Nowadays we’re all so tuned in, with information coming at us at speed both at work and home, and many of us plugged in with ear-phones a lot of the time. So we must all be really great listeners – right?
But how much are we really tuned in to each other and does it matter?
Lots of studies into lack of engagement at work cite ‘not being listened to by managers or leaders’ as a key complaint of workers across business. Gallup research shows that 70% of all US employees are not engaged at work.
Most of what we learn is by listening. Ram Charan, co-author of Boards that Lead, found that one in four corporate leaders has a listening deficit, which in his view ”can paralyse cross-unit collaboration, sink careers, and if it’s the CEO with the deficit, derail the company.”
Gallup in their regular employee engagement research find that ”meaningful exchanges between managers and employees boost the bottom line.”
Listening shows you care. Sounds a bit soft for business?
We all talk about the importance of employee engagement and business spends a lot of time & money measuring it – but it simply boils down to an employee feeling that they matter, can contribute and are valued by the business they work for. Don’t we all want to feel that we’ve been listened to?
Gallup has identified caring as a key element of great managing, leading to engaged employees – ”engaged workers are capable of exceptional performance, … managers who successfully engage employees ….are vital to their organizations’ success.’’
From our own research we know that 80% of our clients have a personal value around kindness.
”People who said leaders treated them with respect were 55% more engaged.” Christine Porath US Professor in a study of civility at work.
It’s often said that if a leader doesn’t listen their team stops talking & contributing.
According to Forbes, GE, renowned for building leaders, have placed “humble listening” among the top four desirable characteristics in its leaders.
So listening in business does matter – but are we any good at it?
We spend a lot of our time listening, according to research out of all the time we spend communicating we spend the most time listening – 15% more time than speaking, but we only retain about half of what we’ve been told.
From research there are some typical barriers to great listening that affect us all:
The average person talks at a rate of about 125 – 175 words per minute, while we can listen at a rate of up to 450 words per minute (Carver, Johnson, & Friedman, 1970). So we have lots of spare brain capacity while listening to do other things such as: becoming distracted, daydreaming or thinking about something else.
We may lack interest in the speaker’s subject and a really common one – we’re too busy thinking about what we want to say next or how we can solve this issue or give our view whilst a person is talking to us.
We all process information through our own emotional filters – this can stop us listening, say if we disagree or feel we have a better idea, or don’t like the speaker.
If no-one is listening there is no communication.
The good news is – we can all become better listeners, listen actively to really hear what the other person is saying.
Here are our top tips on how to do it:
Make the time
It’s up to you to want to change and engage with others in a more meaningful way – and making more time for listening is a simple change.

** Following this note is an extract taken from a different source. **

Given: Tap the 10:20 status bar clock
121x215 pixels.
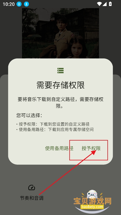Looking at the screenshot, I should coord(9,4).
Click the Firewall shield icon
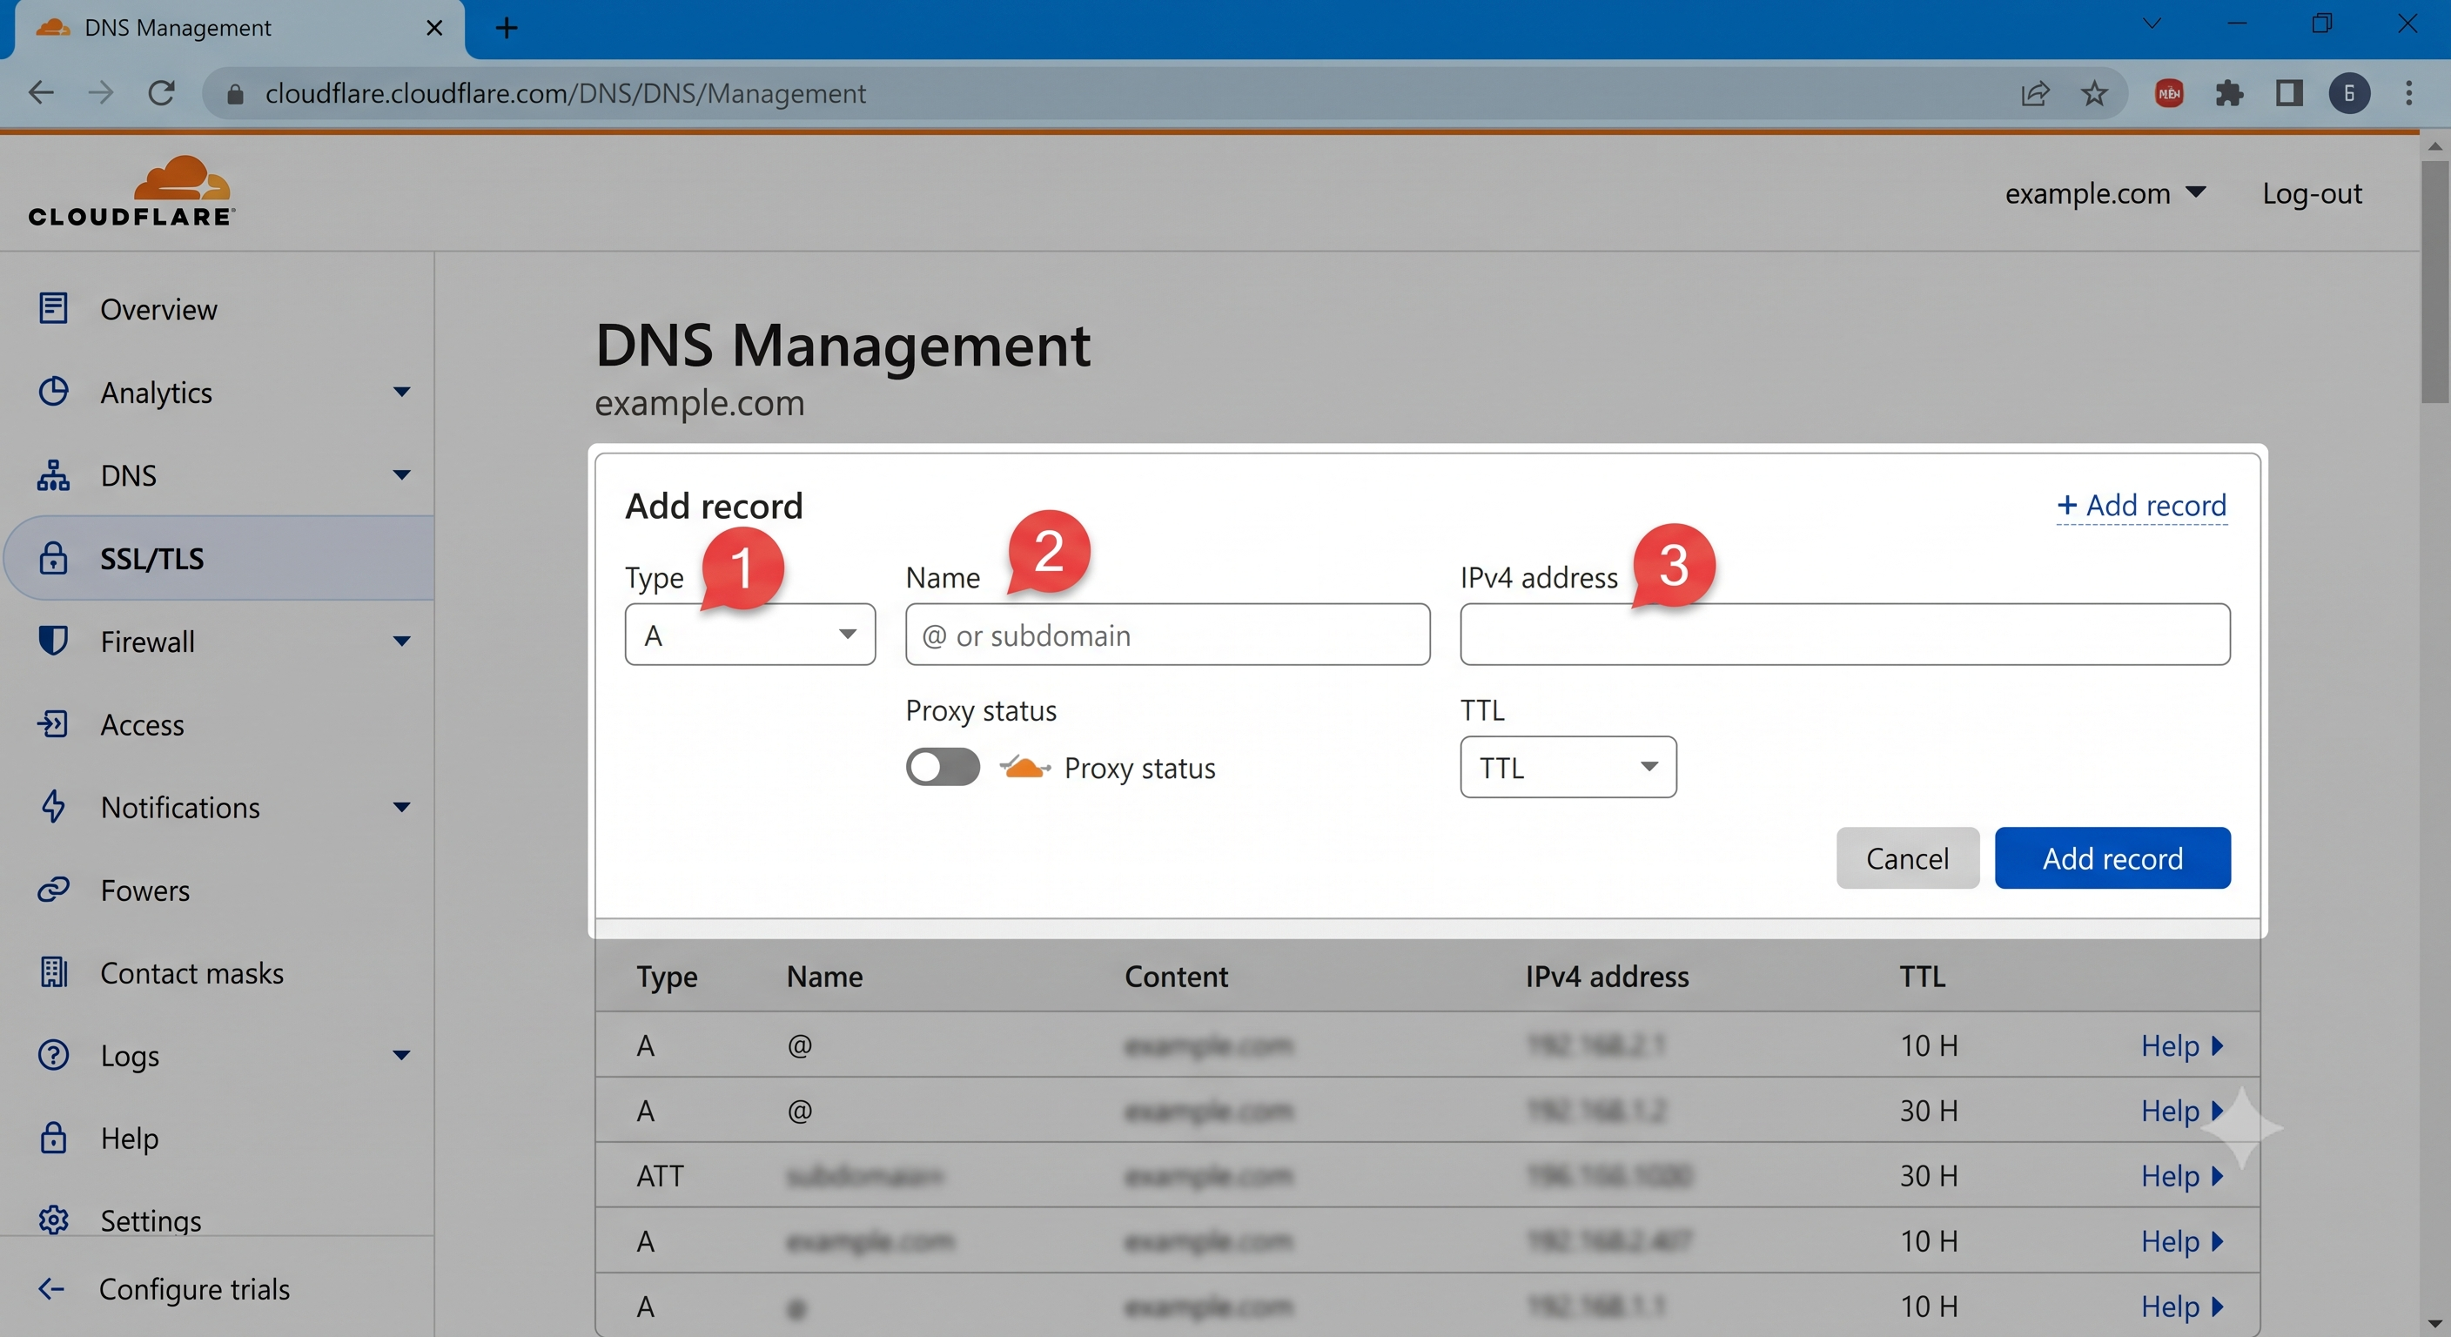Image resolution: width=2451 pixels, height=1337 pixels. (x=53, y=640)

Stop what you are doing, stop looking at your phone, screen and take your hands off your keyboard. Pay attention to the person who is talking to you, look at them – make eye contact.. Stop your mind wandering by repeating the words being said in your head.
Show you are listening by using nonverbal language such as a nod or smile. Provide feedback such as reflecting back what you have heard or ask questions.
Monitor how you are feeling and therefore what you could be communicating in a non-verbal way ie ‘emotional leakage’ be conscious of your body language and facial expression.
Ask questions for understanding.
Be conscious of your own filters, don’t interrupt or assume you understand – let the person finish what they are saying then answer with respect.
Practise this everyday to move your listening from passive to active and start communicating.